Stored records:
* * * * * * * * *

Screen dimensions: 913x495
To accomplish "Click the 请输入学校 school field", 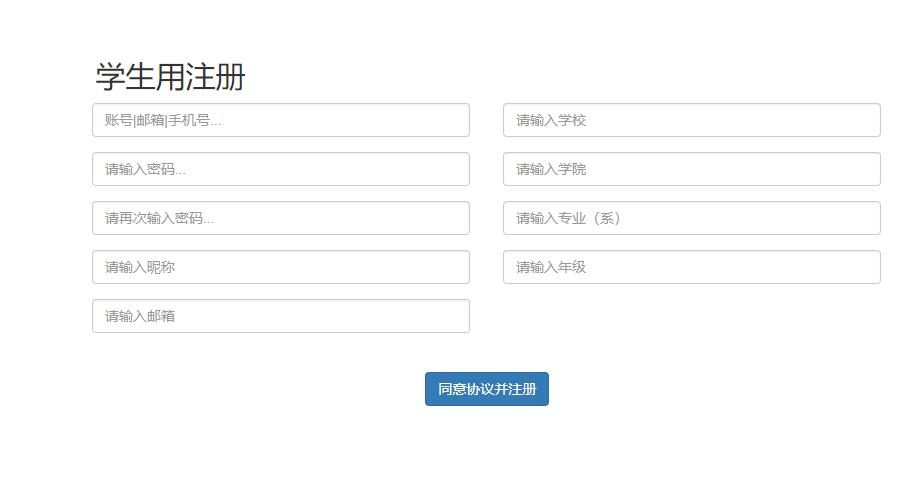I will click(x=691, y=120).
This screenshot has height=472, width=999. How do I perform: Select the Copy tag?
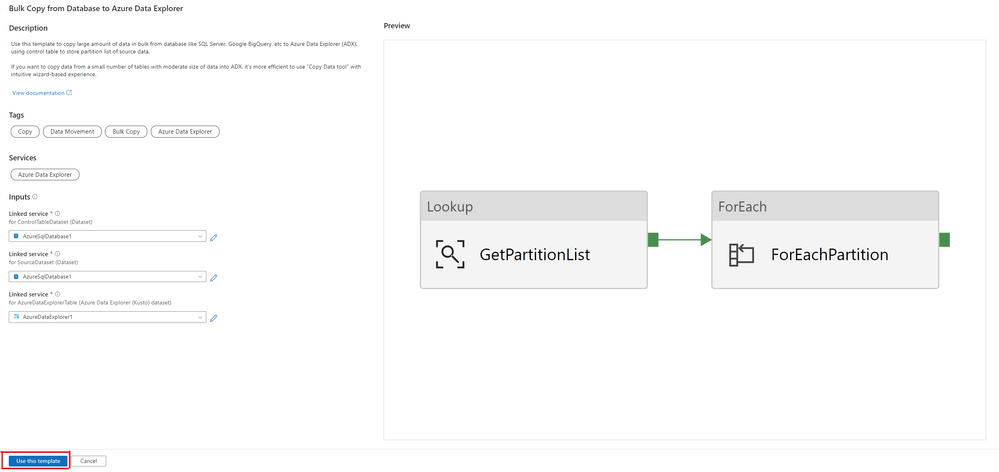coord(25,131)
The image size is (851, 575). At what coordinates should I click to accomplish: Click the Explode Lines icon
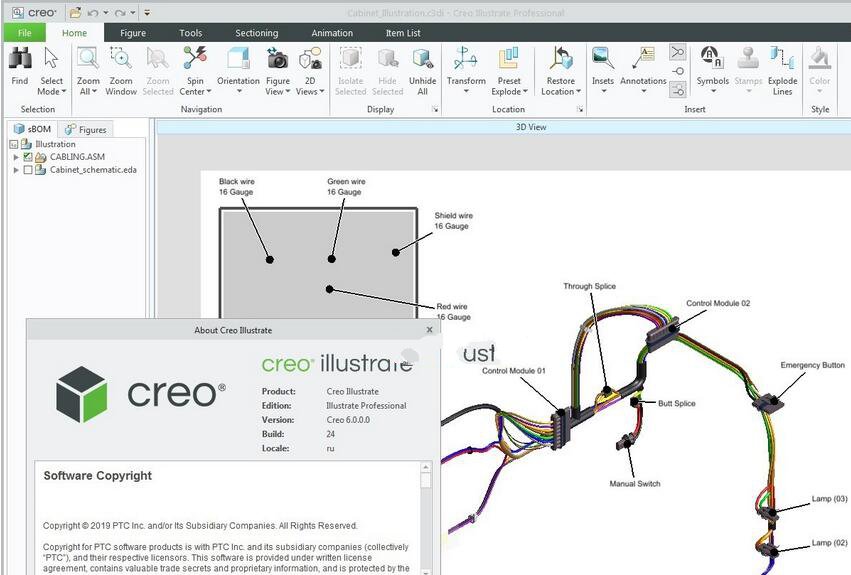[782, 61]
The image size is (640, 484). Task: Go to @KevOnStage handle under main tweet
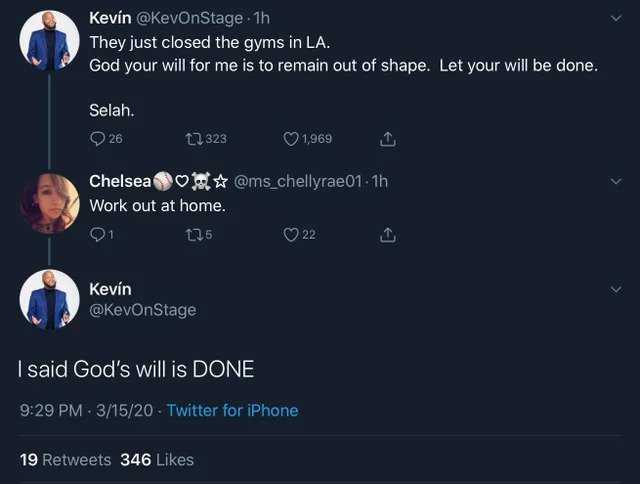142,310
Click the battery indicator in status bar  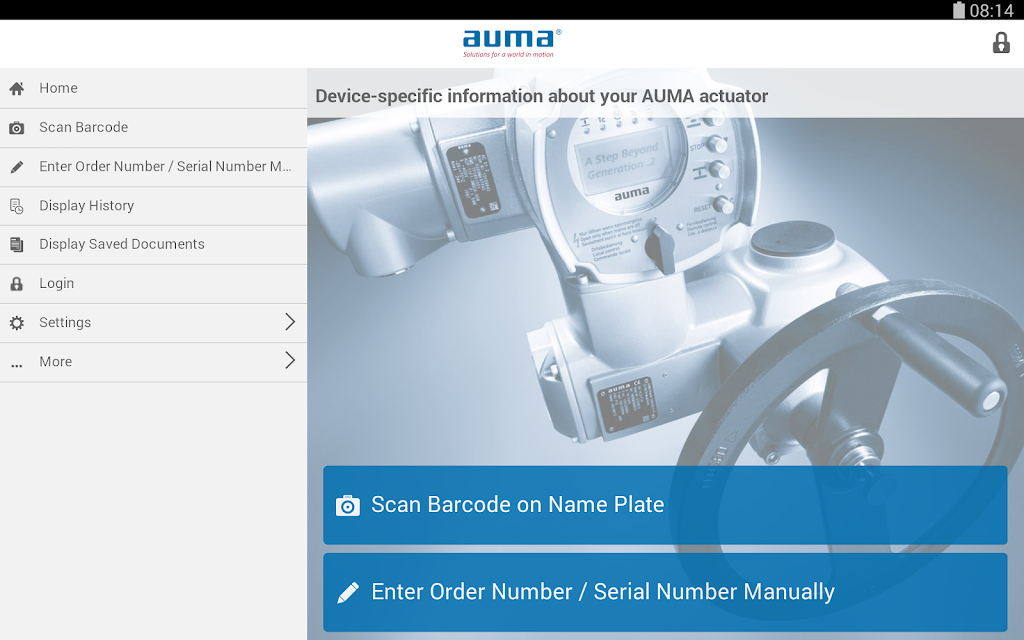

* * * * * * * * *

Work instruction =
Line by line and exactly, reproduce the span from the line with "The image size is (851, 575)." through the end of the data above, both ends included, with pictures left out.

Completed task =
The image size is (851, 575). At what coordinates should I click to accomplish: Click the Explode Lines icon
[782, 61]
The image size is (640, 484). Task: Go to @KevOnStage handle under main tweet
142,310
Click the battery indicator in status bar  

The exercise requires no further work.